▸ **DOCUMENT PASSAGE**
Recent works by Weber et al³⁷ and Baker et al³⁸ have emphasised the importance of adjusting appendicular lean mass for fat mass to better capture clinically relevant deficits in muscle mass. They proposed a fat-adjusted lean mass index, derived using regression residuals from sex- and race-specific National Health and Nutrition Examination Survey data, which impacts the definition of lean mass deficits. Their approach suggests that raw FMRs may overlook sarcopenia in obese individuals or misclassify leaner patients. This has important implications for FMR-based risk prediction and supports refinement of composite indicators of body composition. However, we did not use DXA to measure FMR. A strength of our study is the use of multifrequency BIA to assess body composition, which is a non-invasive, rapid and accessible tool suitable for large-scale clinical screening. BIA provides estimates of fat mass, muscle mass and derived indices such as FMR with minimal burden to patients and has been validated in various populations. However, its accuracy may be affected by factors such as hydration status, acute inflammation and disease-related oedema, which are common in RA and may introduce measurement variability. Compared with DXA, the reference standard for body composition, BIA has slightly lower precision and cannot differentiate regional fat or muscle distribution. Despite these limitations, BIA remains a practical and cost-effective method for evaluating body composition in routine rheumatology practice. Other emerging methods such as CT and MRI provide high resolution but are impractical for routine use. Thus, FMR measured via BIA remains a feasible method. Applied to real-world clinical practice, incorporating FMR assessment into routine rheumatologic evaluation could help clinicians detect unfavourable body composition patterns early, particularly in patients on long-term GC therapy or with high disease activity, and thus enhance risk stratification without expensive imaging or laboratory tests.

Inevitably, there are some limitations in the research approach of this article. First, the RA patients we selected as the test group were all from the same hospital, and the data for the control group were also obtained from the physical examination centre of this hospital, which may lead to the biased results. Second, the number of RA patients enrolled was far more than the normal population, which may overestimate the positive rate of the results. Third, there were far more women than men enrolled with RA, although this is consistent with the epidemiology of the disease, the applicability of the results of this paper to male patients remains questionable, and further analysis needs to be conducted with the subsequent inclusion of more male cases. Despite these limitations, this study contributes valuable insights into the relationship between FMR, RA and OP.

Conclusion

FMR is significantly associated with RA disease activity and may serve as a useful indicator of disease burden and altered body composition. FMR is also an important risk factor for RA patients with OP, which has superiority in the predicting of secondary OP. Clinicians should monitor FMR and assess OP risk in RA patients to better manage the disease and prevent comorbidities. This metric also provides a more comprehensive clinical evaluation and supports diagnostic and prognostic adjustments, although its diagnostic performance needs to be examined in prospective cohorts.

Data availability statement

Data are available upon reasonable request.

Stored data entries

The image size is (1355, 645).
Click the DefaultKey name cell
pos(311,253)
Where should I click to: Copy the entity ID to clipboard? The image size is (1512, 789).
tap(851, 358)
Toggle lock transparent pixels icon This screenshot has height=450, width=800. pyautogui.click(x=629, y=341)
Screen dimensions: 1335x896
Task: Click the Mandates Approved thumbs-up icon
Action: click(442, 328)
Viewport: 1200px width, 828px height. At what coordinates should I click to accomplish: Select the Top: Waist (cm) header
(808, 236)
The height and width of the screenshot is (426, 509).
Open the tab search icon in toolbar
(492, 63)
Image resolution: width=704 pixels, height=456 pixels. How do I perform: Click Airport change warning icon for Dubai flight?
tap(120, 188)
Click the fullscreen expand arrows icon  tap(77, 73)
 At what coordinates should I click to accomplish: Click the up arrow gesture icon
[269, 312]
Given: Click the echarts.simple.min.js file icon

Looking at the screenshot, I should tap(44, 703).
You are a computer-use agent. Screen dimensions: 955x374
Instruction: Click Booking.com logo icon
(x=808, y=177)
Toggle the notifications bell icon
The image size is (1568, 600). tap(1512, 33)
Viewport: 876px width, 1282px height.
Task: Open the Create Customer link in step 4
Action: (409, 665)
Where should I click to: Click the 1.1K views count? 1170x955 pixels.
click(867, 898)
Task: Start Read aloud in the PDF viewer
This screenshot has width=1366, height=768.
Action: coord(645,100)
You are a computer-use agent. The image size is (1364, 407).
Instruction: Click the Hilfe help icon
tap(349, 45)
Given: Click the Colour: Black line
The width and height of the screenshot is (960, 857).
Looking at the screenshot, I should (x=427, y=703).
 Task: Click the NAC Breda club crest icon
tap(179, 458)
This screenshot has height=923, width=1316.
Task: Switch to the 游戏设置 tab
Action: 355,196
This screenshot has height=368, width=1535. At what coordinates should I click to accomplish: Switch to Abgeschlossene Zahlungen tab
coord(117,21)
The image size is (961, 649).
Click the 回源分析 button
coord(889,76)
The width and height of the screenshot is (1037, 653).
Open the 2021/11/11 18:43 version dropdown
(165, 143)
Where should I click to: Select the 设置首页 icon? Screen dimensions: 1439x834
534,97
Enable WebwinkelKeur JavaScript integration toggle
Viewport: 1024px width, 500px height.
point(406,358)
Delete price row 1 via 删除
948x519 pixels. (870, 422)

▸ **DIRECTIONS**
(1) In the study passage, where did the data for the control group come from?
(2) Please retype everything in the study passage from "Inevitably, there are" down to "FMR, RA and OP.".

▸ **RESPONSES FOR EACH TASK**
(1) From the physical examination centre of the same hospital the RA patients came from.

(2)
Inevitably, there are some limitations in the research approach of this article. First, the RA patients we selected as the test group were all from the same hospital, and the data for the control group were also obtained from the physical examination centre of this hospital, which may lead to the biased results. Second, the number of RA patients enrolled was far more than the normal population, which may overestimate the positive rate of the results. Third, there were far more women than men enrolled with RA, although this is consistent with the epidemiology of the disease, the applicability of the results of this paper to male patients remains questionable, and further analysis needs to be conducted with the subsequent inclusion of more male cases. Despite these limitations, this study contributes valuable insights into the relationship between FMR, RA and OP.